政府は低下している地域の防災力を補うため、地域が助け合う体制を日ごろからつくるよう求めた2008年版の防災白書を閣議決定した。
6400人余が亡くなった阪神・淡路大震災(1995年1月)では、約8割の人が家族や近隣住民に救出されている。災害時には、地域の助け合いが大きな力になる。地域力の再生、強化を早急に図る必要がある。
福田康夫首相は07年10月の所信表明演説で「災害が発生した場合の『犠牲者ゼロ』を目指す」と述べた。
「犠牲者ゼロ」には、国民の意識改革も大きな鍵となるが、白書には地域防災力の低下を示す数字が並んだ。国民の危機意識が具体的な行動につながっていない現状が浮き彫りになった。
1954年に202万人いた消防団員は、07年には89万人と半分以下に減少し、防災支援の新たな担い手が不足している。50歳以上の団員の割合は、85年の7・0%から07年には14・4%と倍増し、高齢化が進んでいる。
地震で倒れないよう家具を固定している人は、02年の14・8%から07年には24・3%に増えたものの、政府目標の60%には遠く及ばない。
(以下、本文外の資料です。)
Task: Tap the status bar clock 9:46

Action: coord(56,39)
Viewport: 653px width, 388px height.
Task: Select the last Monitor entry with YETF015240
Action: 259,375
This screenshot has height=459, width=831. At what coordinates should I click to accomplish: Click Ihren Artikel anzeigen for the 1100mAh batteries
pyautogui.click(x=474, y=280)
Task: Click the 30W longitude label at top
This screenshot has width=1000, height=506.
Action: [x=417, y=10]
神奈川県の07年調査では、ボランティア活動に56・9%が関心を示したが、「活動中」「活動をしたことがある」人は23・1%にとどまった。
白書はその対策として自治会やボランティア活動に、日ごろから住民に参加してもらい「顔の見える関係が必要」とした。防災に関する政策・方針決定への参画など、女性の地域防災への参加促進も求めた。
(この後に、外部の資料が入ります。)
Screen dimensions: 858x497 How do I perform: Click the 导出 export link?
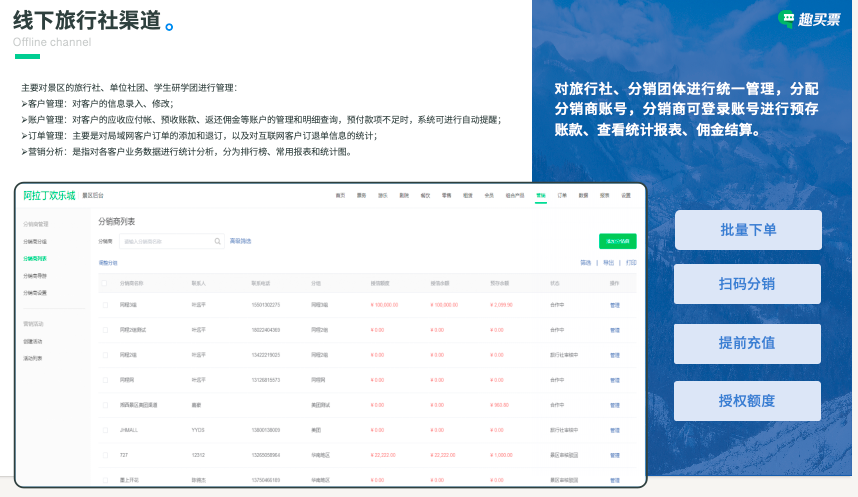coord(609,263)

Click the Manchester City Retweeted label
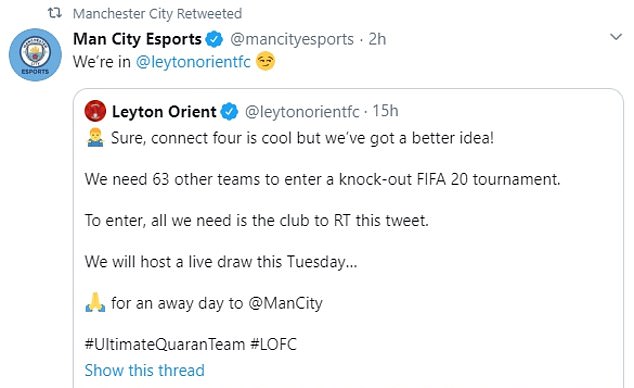click(157, 14)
しかしながら、共働き世帯が増え、人間関係も希薄になった地域社会で、多くの住民に活動へ参加してもらうことは容易ではない。防災体制を充実させることの大切さを、住民に認識させることは国、自治体の責務である。
一方で、防災は国民一人一人の問題である。日ごろの備えで被害を最小限に抑えることができる。国任せではいけない。